The 88th anniversary of the Nanjing Massacre is Dec.13, and there are always major ceremonies at the memorial in Nanjing on this date, for the 1937 mass atrocity. This year, again, there was a major delegation from Japan, including a Japanese history professor who wrote a book on the massacre, but who had previously never visited the memorial. The memorial received perhaps more coverage this year with the outbreak of tensions between the two countries, after statements from Tokyo’s Prime Minister placing in doubt Japan’s commitment to the one China policy.
Speaking at a memorial ceremony in Nanjing on Dec. 13, Shi Taifeng, head of the ruling Communist Party’s organization department, said that any attempt by Japan to revive militarism, challenge the postwar international order, or undermine global peace and stability was “doomed to failure,” according to state broadcaster CCTV.
The conflict has also placed heightened emphasis on the notorious Japanese biological experiments on Chinese civilians in the Program 731 in Manchuria, in preparing methods for biological warfare.

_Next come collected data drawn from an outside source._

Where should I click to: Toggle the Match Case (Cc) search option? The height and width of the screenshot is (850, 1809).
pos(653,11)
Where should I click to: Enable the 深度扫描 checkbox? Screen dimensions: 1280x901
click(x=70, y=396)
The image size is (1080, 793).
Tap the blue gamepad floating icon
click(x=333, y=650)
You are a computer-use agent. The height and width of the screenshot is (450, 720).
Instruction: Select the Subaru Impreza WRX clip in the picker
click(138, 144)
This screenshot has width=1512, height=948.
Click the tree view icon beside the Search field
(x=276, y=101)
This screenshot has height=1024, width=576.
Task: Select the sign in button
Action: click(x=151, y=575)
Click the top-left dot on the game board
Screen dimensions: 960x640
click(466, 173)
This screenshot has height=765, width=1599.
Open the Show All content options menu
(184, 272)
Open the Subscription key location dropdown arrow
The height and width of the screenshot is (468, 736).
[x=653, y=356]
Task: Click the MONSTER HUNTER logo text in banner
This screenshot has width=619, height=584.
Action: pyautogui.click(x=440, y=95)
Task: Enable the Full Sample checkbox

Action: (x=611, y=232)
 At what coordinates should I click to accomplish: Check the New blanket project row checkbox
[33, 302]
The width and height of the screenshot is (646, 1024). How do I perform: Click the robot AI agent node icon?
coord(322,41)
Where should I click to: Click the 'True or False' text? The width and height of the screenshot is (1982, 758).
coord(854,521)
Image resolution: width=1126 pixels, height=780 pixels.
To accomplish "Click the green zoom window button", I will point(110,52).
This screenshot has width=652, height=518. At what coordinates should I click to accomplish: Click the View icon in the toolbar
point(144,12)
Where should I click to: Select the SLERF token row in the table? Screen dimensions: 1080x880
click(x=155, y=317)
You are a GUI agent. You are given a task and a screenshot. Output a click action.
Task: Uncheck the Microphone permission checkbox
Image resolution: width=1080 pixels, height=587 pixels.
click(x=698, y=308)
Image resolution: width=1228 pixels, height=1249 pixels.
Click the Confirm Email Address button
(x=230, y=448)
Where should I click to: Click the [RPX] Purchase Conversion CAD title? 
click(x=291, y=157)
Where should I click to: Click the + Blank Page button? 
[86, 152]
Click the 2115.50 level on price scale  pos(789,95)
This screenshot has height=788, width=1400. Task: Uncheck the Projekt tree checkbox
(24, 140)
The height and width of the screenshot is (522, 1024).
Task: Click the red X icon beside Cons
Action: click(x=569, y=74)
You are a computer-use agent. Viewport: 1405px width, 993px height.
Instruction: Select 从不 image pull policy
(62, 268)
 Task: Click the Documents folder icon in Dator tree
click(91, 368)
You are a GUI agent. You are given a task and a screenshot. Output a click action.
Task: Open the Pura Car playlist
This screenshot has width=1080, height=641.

Russia has also recently transmitted to China documents collected when Russia tried the Japanese officers and physicians responsible for the war crimes. Toward the end of the war, Marshal Rodion Malinovsky commanded the Russian forces in their moves into Manchuria, where they found the buildings where Japan conducted these experiments. Trials were held in the Soviet city of Khabarovsk in 1949, on the Manchuria border. Several of those tried were sentenced to prison. The Soviet material helps Chinese authorities in documenting Japan’s crimes. “Many of these materials contain information previously unknown to us, serving to complement and corroborate the contents of our existing archival collections,” said Zhou Zhenfan, an official with the archive preservation department of China’s Central Archives.